How to complete this task =>
Each line in the records below, from the one that contains "Viewport: 1312px width, 738px height." to the one that contains "Open the webhook URL in new tab", should be reproduced exactly, the first and last included.

Data shown =>
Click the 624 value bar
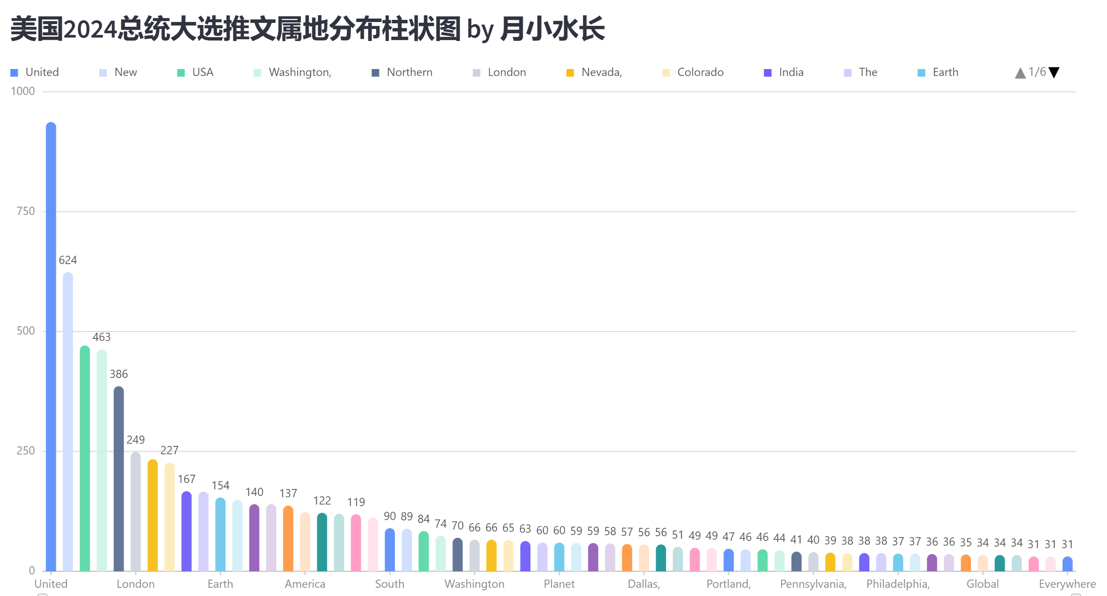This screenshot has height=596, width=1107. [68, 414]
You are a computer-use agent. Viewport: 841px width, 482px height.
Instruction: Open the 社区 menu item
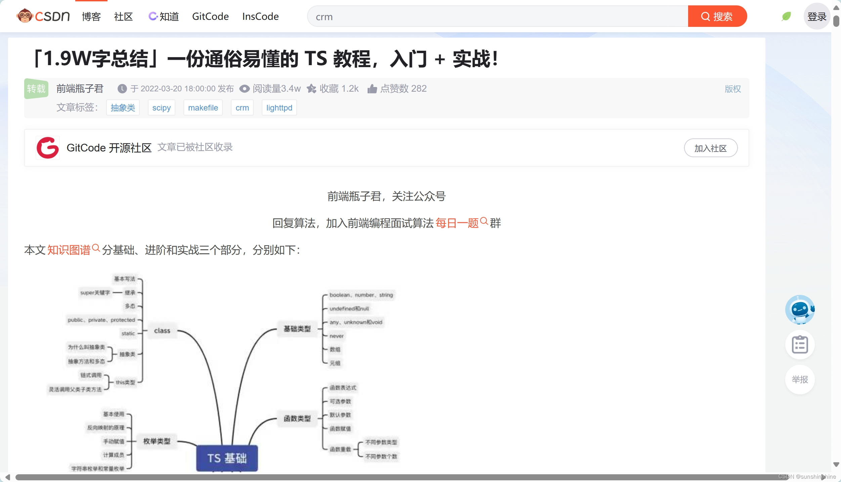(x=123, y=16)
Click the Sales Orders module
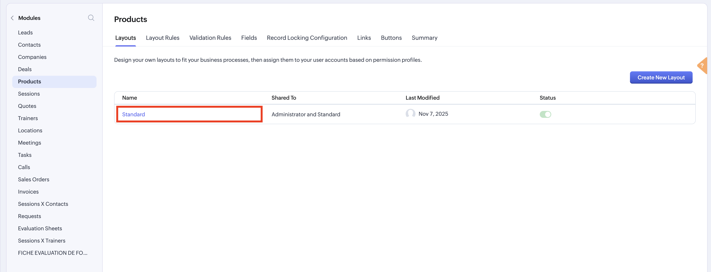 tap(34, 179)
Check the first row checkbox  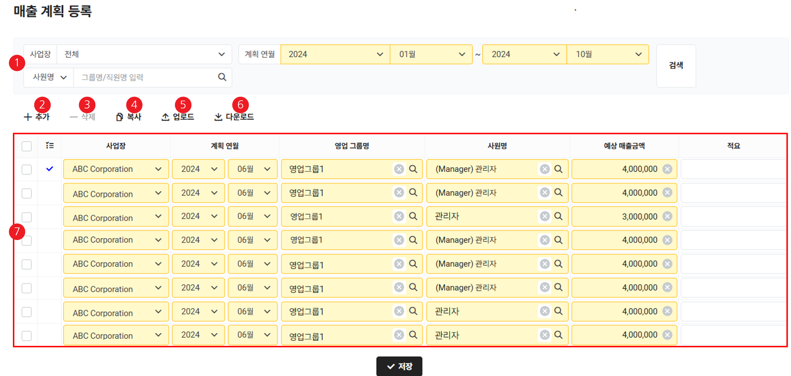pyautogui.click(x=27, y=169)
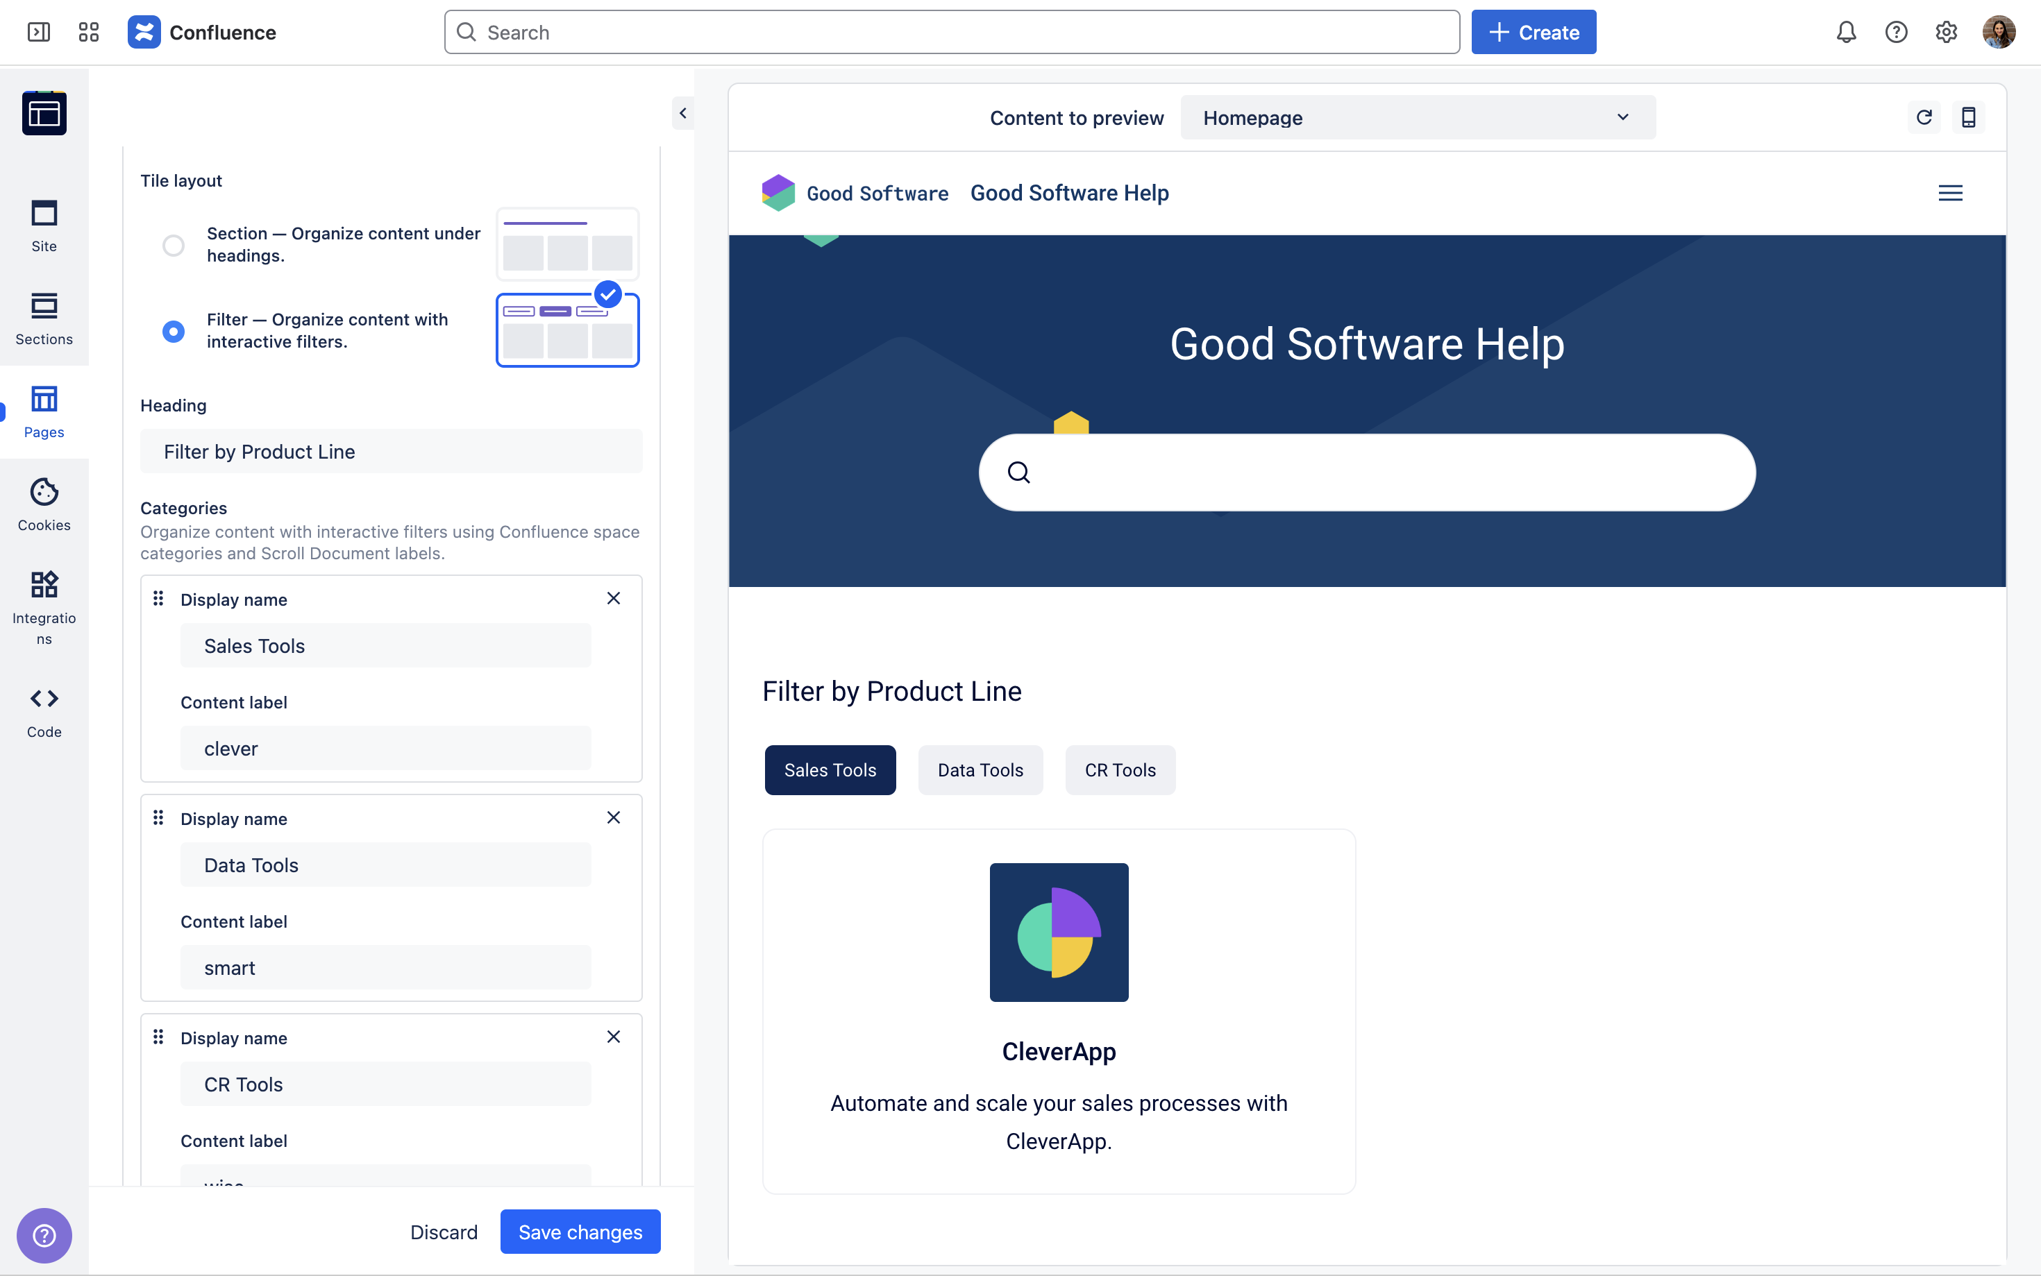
* * *
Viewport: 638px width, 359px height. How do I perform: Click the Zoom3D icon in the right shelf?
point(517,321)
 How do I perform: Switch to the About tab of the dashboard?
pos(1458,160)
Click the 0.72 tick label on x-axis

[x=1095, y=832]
==
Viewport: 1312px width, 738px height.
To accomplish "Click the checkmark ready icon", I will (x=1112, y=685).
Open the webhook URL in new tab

Exercise response =>
Viewport: 1312px width, 738px height.
To accomplish "Click the checkmark ready icon", I will (x=1112, y=685).
Open the webhook URL in new tab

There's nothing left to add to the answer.